### TASK ITEM A:
Please copy from the blog post the passage that starts at the words "The highlight of" and ends after "normal weekend again.".
### TASK ITEM B:
Decide whether each statement agrees with the blog post: (i) the writer saw the Rocky Horror Picture Show for the first time; (ii) the writer now feels more eager to play on Saturdays; (iii) a lot happened over the weekend. Answer yes or no for each and quote the words of the blog post that decide it.

### PAGE TEXT:
· · · · ·

The highlight of my day really was the company before, during, and after the party. It's nice to actually have people around that I enjoy.

Training Day 20

This weekend was chaotic and I've just now had the time to actually settle down and write these posts. Yet, for all the chaos, not a lot happened. I can't wait to have a normal weekend again.

Gaming: Saturday's game was less-than-pleasant. A lot of people were tired and there were these bids for dominance. In a game world. Such things suck for the players who don't want to be involved and for the DM who has to deal with it. All in all, I'm feeling less inclined to play on Saturdays as I am no longer enjoying it like I used to and it interferes with my training so much.

Personal: I went and saw the Rocky Horror Picture Show with the Momrine and two of our mutual friends (who we will call 'Shortrine' and 'Hooah') for the first time ever. I was devirginized in RHPS fashion with whipped cream and condoms. You had to be there but let's just say that I somehow managed to get whipped cream in my eye, on my nose, in my hair, on my shoulder, on my chest, and (miraculously) on my back. Then I had no clue what the movie was about so, periodically, I would turn to my companions and repeat what I just heard to make sure I wasn't losing my mind.

In the end, I threw a bunch of stuff at people I've never met before, learned a new dance move, cut loose, and really enjoyed myself. When we go next, there will be more of us and I'll have some idea about what to shout. This time I was laughing too much to even try.

· · · · ·

### SUPPLIED MATERIAL:
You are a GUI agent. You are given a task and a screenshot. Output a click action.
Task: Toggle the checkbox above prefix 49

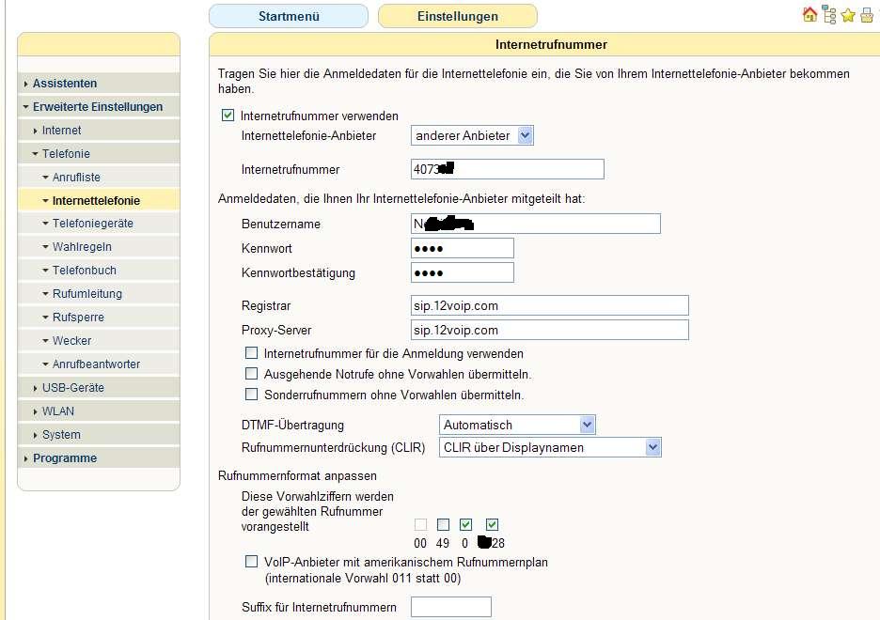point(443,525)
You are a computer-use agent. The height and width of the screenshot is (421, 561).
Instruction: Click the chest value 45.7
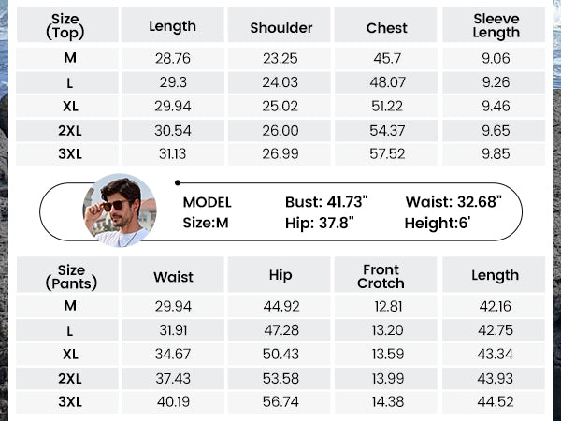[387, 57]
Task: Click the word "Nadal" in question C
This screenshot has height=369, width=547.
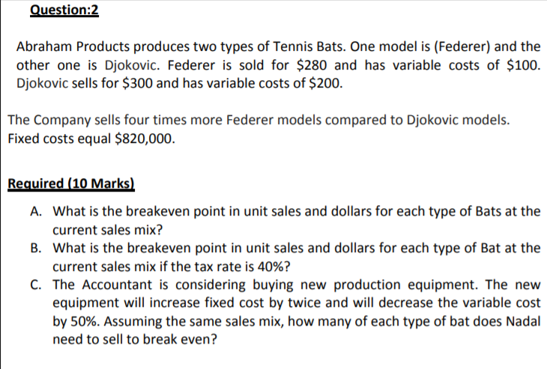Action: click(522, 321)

· · · · ·

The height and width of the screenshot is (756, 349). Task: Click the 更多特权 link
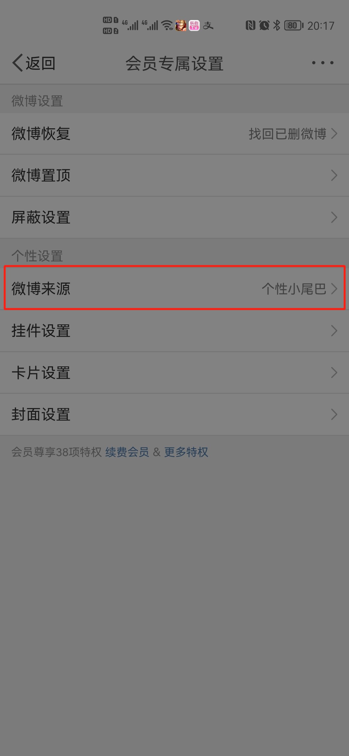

· · · · ·

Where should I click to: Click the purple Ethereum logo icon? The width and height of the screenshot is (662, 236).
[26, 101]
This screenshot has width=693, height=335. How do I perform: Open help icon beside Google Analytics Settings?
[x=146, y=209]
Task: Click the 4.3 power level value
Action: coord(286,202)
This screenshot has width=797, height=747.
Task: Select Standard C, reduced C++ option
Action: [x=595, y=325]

· · · · ·

### TASK ANSWER A:
The highlight of my day really was the company before, during, and after the party. It's nice to actually have people around that I enjoy.

Training Day 20

This weekend was chaotic and I've just now had the time to actually settle down and write these posts. Yet, for all the chaos, not a lot happened. I can't wait to have a normal weekend again.

### TASK ANSWER B:
(i) Yes: "for the first time ever"
(ii) No: "I'm feeling less inclined to play on Saturdays"
(iii) No: "not a lot happened"